___ Data

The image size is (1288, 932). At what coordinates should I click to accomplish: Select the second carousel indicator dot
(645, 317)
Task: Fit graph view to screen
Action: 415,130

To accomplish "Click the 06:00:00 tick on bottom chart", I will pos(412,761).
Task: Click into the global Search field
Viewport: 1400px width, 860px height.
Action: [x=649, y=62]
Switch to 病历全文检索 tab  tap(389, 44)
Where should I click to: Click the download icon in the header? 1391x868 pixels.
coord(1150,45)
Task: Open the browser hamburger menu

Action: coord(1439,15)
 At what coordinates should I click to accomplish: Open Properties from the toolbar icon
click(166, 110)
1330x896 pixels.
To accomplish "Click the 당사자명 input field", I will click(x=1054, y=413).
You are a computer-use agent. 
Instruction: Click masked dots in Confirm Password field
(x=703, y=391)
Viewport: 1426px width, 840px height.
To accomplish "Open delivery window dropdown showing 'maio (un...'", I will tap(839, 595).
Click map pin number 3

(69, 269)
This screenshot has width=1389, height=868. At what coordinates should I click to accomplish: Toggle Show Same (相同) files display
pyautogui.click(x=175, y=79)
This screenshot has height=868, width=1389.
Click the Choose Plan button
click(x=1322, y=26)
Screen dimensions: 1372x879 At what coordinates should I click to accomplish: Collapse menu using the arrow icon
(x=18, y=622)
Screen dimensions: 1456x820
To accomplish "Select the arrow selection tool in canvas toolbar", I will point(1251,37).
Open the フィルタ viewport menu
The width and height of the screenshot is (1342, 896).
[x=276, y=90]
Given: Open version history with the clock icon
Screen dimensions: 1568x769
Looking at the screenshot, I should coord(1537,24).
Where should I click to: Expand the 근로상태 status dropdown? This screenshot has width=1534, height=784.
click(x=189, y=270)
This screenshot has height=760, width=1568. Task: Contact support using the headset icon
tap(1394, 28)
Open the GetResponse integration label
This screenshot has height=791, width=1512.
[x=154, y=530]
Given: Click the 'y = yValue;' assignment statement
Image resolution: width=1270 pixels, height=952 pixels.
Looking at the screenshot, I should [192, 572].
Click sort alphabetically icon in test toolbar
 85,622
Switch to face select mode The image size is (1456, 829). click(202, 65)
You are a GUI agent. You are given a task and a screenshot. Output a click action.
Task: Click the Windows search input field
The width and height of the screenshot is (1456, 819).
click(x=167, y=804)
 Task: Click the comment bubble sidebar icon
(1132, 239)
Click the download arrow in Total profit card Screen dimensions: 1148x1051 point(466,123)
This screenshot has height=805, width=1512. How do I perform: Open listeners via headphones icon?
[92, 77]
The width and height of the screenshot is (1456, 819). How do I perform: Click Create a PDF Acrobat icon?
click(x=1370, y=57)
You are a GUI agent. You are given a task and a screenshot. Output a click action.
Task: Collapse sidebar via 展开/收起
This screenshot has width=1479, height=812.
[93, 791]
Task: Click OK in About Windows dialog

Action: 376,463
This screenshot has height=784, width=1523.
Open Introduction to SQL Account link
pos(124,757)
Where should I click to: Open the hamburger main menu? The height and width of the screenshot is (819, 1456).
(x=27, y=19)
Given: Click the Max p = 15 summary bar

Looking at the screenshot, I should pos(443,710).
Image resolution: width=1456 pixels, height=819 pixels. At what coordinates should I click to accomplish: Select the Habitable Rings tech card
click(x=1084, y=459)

______

◆ Exercise objective: The full data, transcribed without change, is the expected answer.

◆ Exercise solution:
The image size is (1288, 932). At what coordinates should I click to accomplish: Select the second carousel indicator dot
(645, 317)
Task: Fit graph view to screen
Action: 415,130

To accomplish "Click the 06:00:00 tick on bottom chart", I will pos(412,761).
Task: Click into the global Search field
Viewport: 1400px width, 860px height.
Action: [x=649, y=62]
Switch to 病历全文检索 tab  tap(389, 44)
Where should I click to: Click the download icon in the header? 1391x868 pixels.
coord(1150,45)
Task: Open the browser hamburger menu

Action: coord(1439,15)
 At what coordinates should I click to accomplish: Open Properties from the toolbar icon
click(166, 110)
1330x896 pixels.
To accomplish "Click the 당사자명 input field", I will click(x=1054, y=413).
You are a computer-use agent. 
Instruction: Click masked dots in Confirm Password field
(x=703, y=391)
Viewport: 1426px width, 840px height.
To accomplish "Open delivery window dropdown showing 'maio (un...'", I will tap(839, 595).
Click map pin number 3

(69, 269)
This screenshot has width=1389, height=868. At what coordinates should I click to accomplish: Toggle Show Same (相同) files display
pyautogui.click(x=175, y=79)
This screenshot has height=868, width=1389.
Click the Choose Plan button
click(x=1322, y=26)
Screen dimensions: 1372x879 At what coordinates should I click to accomplish: Collapse menu using the arrow icon
(x=18, y=622)
Screen dimensions: 1456x820
To accomplish "Select the arrow selection tool in canvas toolbar", I will point(1251,37).
Open the フィルタ viewport menu
The width and height of the screenshot is (1342, 896).
[x=276, y=90]
Given: Open version history with the clock icon
Screen dimensions: 1568x769
Looking at the screenshot, I should coord(1537,24).
Where should I click to: Expand the 근로상태 status dropdown? This screenshot has width=1534, height=784.
click(x=189, y=270)
This screenshot has height=760, width=1568. Task: Contact support using the headset icon
tap(1394, 28)
Open the GetResponse integration label
This screenshot has height=791, width=1512.
[x=154, y=530]
Given: Click the 'y = yValue;' assignment statement
Image resolution: width=1270 pixels, height=952 pixels.
Looking at the screenshot, I should [192, 572].
Click sort alphabetically icon in test toolbar
 85,622
Switch to face select mode The image size is (1456, 829). click(202, 65)
You are a GUI agent. You are given a task and a screenshot. Output a click action.
Task: Click the Windows search input field
The width and height of the screenshot is (1456, 819).
click(x=167, y=804)
 Task: Click the comment bubble sidebar icon
(1132, 239)
Click the download arrow in Total profit card Screen dimensions: 1148x1051 point(466,123)
This screenshot has height=805, width=1512. How do I perform: Open listeners via headphones icon?
[92, 77]
The width and height of the screenshot is (1456, 819). How do I perform: Click Create a PDF Acrobat icon?
click(x=1370, y=57)
You are a GUI agent. You are given a task and a screenshot. Output a click action.
Task: Collapse sidebar via 展开/收起
This screenshot has width=1479, height=812.
[93, 791]
Task: Click OK in About Windows dialog

Action: 376,463
This screenshot has height=784, width=1523.
Open Introduction to SQL Account link
pos(124,757)
Where should I click to: Open the hamburger main menu? The height and width of the screenshot is (819, 1456).
(x=27, y=19)
Given: Click the Max p = 15 summary bar

Looking at the screenshot, I should pos(443,710).
Image resolution: width=1456 pixels, height=819 pixels. At what coordinates should I click to accomplish: Select the Habitable Rings tech card
click(x=1084, y=459)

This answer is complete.